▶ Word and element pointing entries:
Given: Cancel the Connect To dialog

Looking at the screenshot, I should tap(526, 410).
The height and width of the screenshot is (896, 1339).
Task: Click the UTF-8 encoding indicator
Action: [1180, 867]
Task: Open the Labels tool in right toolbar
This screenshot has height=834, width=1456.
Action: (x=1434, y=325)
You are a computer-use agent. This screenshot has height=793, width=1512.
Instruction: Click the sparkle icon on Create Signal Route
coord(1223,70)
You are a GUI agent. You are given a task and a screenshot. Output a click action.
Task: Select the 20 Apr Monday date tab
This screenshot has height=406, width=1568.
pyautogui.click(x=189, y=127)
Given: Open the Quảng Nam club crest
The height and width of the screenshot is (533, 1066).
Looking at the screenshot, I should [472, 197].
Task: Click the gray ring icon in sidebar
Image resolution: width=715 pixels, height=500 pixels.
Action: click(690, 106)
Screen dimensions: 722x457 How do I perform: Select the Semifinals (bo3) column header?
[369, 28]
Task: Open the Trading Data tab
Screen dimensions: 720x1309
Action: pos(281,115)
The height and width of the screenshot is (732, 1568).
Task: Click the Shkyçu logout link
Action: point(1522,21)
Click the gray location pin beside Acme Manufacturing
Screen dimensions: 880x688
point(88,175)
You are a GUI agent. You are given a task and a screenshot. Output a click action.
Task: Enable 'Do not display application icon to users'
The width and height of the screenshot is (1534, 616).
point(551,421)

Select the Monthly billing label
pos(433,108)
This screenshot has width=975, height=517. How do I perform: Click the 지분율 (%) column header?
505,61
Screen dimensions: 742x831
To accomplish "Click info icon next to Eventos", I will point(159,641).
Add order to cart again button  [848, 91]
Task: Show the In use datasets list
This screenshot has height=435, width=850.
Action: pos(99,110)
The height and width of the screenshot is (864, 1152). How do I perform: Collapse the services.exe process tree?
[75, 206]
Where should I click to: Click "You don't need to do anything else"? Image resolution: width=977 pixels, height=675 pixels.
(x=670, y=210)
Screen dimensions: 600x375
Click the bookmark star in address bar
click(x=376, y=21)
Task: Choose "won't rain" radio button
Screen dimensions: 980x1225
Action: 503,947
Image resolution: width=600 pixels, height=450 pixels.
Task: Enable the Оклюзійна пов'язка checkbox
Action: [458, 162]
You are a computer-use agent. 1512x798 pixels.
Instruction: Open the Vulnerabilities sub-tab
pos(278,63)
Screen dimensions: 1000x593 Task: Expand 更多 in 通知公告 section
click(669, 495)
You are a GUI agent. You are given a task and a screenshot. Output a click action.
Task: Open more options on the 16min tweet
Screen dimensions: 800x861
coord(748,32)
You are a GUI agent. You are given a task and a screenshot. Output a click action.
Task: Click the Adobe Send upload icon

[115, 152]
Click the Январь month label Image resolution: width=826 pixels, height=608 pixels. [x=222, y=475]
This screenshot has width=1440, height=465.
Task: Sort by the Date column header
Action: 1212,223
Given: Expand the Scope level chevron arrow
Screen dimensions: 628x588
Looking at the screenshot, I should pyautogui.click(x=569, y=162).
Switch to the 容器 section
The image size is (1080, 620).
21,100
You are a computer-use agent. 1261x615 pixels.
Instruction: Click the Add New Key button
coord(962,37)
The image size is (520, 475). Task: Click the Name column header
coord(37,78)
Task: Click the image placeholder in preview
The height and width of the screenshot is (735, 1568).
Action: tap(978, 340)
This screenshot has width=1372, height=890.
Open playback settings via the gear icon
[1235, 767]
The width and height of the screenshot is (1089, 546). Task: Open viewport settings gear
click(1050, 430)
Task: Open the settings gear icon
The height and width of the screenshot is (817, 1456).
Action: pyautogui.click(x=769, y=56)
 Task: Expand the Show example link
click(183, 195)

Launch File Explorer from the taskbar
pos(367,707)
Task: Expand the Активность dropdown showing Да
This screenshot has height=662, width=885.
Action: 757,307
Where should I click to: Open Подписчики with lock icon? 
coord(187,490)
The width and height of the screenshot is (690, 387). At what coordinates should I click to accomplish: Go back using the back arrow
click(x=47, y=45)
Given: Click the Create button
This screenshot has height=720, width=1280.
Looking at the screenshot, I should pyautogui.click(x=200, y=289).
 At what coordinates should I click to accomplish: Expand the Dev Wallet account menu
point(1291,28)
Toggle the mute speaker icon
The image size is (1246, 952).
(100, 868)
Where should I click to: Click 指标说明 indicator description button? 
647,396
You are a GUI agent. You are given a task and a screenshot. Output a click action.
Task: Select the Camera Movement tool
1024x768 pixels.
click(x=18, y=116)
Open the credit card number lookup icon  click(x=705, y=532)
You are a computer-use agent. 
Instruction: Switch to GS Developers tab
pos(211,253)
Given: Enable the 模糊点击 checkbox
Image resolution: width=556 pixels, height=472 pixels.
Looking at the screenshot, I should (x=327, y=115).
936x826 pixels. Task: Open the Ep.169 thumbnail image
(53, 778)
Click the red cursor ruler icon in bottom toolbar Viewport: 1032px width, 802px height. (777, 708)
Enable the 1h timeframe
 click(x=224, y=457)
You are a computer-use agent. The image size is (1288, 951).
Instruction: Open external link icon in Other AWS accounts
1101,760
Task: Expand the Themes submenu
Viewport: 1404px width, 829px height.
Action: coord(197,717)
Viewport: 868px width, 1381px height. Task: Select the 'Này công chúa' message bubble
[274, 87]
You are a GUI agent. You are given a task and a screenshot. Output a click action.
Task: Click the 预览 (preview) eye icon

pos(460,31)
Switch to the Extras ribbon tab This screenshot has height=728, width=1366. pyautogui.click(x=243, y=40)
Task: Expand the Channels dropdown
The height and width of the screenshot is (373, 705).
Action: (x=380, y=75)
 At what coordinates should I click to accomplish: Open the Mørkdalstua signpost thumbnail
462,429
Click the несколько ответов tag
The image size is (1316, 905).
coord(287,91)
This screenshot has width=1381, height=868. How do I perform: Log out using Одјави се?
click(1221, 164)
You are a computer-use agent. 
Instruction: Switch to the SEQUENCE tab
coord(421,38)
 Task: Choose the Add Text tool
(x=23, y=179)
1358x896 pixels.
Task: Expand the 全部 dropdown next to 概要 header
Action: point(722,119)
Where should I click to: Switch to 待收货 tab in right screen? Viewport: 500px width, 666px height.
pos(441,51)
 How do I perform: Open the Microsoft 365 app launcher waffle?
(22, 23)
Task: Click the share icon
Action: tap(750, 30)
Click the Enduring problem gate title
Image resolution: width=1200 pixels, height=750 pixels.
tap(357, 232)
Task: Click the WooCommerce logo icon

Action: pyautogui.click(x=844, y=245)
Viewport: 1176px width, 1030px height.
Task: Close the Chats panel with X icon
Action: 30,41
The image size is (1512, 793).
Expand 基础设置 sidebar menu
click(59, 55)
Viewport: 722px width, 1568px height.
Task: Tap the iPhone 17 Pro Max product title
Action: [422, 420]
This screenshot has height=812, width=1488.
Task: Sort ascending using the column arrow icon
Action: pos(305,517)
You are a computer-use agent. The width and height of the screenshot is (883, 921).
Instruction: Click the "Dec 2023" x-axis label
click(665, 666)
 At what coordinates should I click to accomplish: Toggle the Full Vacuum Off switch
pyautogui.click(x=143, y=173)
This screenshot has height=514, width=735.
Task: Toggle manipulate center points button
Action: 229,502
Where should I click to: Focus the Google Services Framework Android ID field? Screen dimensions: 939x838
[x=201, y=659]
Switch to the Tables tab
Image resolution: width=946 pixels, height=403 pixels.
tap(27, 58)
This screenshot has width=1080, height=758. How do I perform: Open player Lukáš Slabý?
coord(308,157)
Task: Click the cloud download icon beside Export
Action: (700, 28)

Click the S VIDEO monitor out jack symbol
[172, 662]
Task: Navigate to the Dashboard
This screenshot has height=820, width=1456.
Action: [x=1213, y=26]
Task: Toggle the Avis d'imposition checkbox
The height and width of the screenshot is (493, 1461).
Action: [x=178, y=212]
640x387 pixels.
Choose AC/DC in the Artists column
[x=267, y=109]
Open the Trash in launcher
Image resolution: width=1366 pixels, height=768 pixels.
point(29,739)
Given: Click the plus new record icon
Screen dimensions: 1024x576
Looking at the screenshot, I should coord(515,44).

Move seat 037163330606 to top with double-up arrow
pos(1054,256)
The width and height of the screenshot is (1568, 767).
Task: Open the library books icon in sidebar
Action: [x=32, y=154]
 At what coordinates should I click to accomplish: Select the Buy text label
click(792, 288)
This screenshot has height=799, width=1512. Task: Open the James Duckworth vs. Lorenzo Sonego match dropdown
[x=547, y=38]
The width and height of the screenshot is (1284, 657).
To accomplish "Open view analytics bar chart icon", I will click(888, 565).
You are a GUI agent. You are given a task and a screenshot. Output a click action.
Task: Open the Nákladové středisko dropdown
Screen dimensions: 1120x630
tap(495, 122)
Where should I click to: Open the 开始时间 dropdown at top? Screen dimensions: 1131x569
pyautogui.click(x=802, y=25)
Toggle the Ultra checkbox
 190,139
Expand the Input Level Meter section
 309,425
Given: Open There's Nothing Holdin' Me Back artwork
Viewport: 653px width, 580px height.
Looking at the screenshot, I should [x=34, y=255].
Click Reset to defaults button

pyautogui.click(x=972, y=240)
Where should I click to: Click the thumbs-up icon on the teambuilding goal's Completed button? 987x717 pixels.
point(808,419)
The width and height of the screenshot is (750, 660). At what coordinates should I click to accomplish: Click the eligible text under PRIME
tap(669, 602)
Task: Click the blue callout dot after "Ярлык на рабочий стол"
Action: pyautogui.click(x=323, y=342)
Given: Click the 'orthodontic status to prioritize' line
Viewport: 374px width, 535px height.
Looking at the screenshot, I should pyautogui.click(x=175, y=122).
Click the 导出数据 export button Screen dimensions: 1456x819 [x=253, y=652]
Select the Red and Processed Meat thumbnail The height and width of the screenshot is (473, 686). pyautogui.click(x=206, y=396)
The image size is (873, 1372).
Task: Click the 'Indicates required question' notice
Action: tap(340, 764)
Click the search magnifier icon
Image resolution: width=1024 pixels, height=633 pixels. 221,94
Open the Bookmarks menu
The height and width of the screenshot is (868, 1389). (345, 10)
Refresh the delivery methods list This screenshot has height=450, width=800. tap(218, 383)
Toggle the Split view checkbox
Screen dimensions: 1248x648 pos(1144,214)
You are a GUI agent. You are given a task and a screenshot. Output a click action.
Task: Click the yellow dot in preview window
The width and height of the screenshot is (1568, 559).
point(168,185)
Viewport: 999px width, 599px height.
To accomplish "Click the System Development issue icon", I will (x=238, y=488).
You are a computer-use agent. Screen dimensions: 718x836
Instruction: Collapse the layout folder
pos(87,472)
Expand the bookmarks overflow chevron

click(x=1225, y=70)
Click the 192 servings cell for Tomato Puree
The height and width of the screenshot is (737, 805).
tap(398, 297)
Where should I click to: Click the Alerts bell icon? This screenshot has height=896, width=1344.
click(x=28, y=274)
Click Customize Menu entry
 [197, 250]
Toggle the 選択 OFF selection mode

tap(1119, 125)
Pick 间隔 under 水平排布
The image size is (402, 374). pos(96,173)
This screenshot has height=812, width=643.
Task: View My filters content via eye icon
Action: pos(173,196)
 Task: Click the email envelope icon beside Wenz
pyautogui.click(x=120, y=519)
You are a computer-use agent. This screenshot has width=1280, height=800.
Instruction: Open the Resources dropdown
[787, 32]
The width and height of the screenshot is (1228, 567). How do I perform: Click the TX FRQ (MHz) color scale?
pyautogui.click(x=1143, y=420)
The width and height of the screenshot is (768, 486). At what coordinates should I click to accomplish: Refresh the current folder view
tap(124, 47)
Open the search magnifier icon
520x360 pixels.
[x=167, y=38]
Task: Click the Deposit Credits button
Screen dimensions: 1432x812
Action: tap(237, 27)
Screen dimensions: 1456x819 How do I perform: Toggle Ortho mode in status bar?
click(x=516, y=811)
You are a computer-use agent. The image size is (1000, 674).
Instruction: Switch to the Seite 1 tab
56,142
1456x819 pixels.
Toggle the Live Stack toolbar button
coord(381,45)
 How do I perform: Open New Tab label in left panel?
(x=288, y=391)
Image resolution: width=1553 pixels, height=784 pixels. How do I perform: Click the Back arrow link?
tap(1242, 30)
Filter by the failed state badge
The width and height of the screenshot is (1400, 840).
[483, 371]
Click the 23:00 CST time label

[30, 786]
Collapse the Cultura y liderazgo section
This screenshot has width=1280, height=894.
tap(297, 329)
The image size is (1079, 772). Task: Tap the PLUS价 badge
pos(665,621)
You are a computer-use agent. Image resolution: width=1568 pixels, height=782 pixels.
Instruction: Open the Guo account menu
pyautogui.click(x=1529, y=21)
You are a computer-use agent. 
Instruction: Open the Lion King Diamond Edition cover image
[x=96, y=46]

▶ WHAT THE TASK ASKS: Convert the material into a JSON list of strings, one string per line with blank lines omitted, beginning at the line that contains "Given: Click the plus new record icon" and stopping after the line that contains "Action: pyautogui.click(x=323, y=342)".

▶ REPLY:
[
  "Given: Click the plus new record icon",
  "Screen dimensions: 1024x576",
  "Looking at the screenshot, I should coord(515,44).",
  "Move seat 037163330606 to top with double-up arrow",
  "pos(1054,256)",
  "The width and height of the screenshot is (1568, 767).",
  "Task: Open the library books icon in sidebar",
  "Action: [x=32, y=154]",
  " At what coordinates should I click to accomplish: Select the Buy text label",
  "click(792, 288)",
  "This screenshot has height=799, width=1512. Task: Open the James Duckworth vs. Lorenzo Sonego match dropdown",
  "[x=547, y=38]",
  "The width and height of the screenshot is (1284, 657).",
  "To accomplish \"Open view analytics bar chart icon\", I will click(888, 565).",
  "You are a GUI agent. You are given a task and a screenshot. Output a click action.",
  "Task: Open the Nákladové středisko dropdown",
  "Screen dimensions: 1120x630",
  "tap(495, 122)",
  "Where should I click to: Open the 开始时间 dropdown at top? Screen dimensions: 1131x569",
  "pyautogui.click(x=802, y=25)",
  "Toggle the Ultra checkbox",
  " 190,139",
  "Expand the Input Level Meter section",
  " 309,425",
  "Given: Open There's Nothing Holdin' Me Back artwork",
  "Viewport: 653px width, 580px height.",
  "Looking at the screenshot, I should [x=34, y=255].",
  "Click Reset to defaults button",
  "pyautogui.click(x=972, y=240)",
  "Where should I click to: Click the thumbs-up icon on the teambuilding goal's Completed button? 987x717 pixels.",
  "point(808,419)",
  "The width and height of the screenshot is (750, 660). At what coordinates should I click to accomplish: Click the eligible text under PRIME",
  "tap(669, 602)",
  "Task: Click the blue callout dot after \"Ярлык на рабочий стол\"",
  "Action: pyautogui.click(x=323, y=342)"
]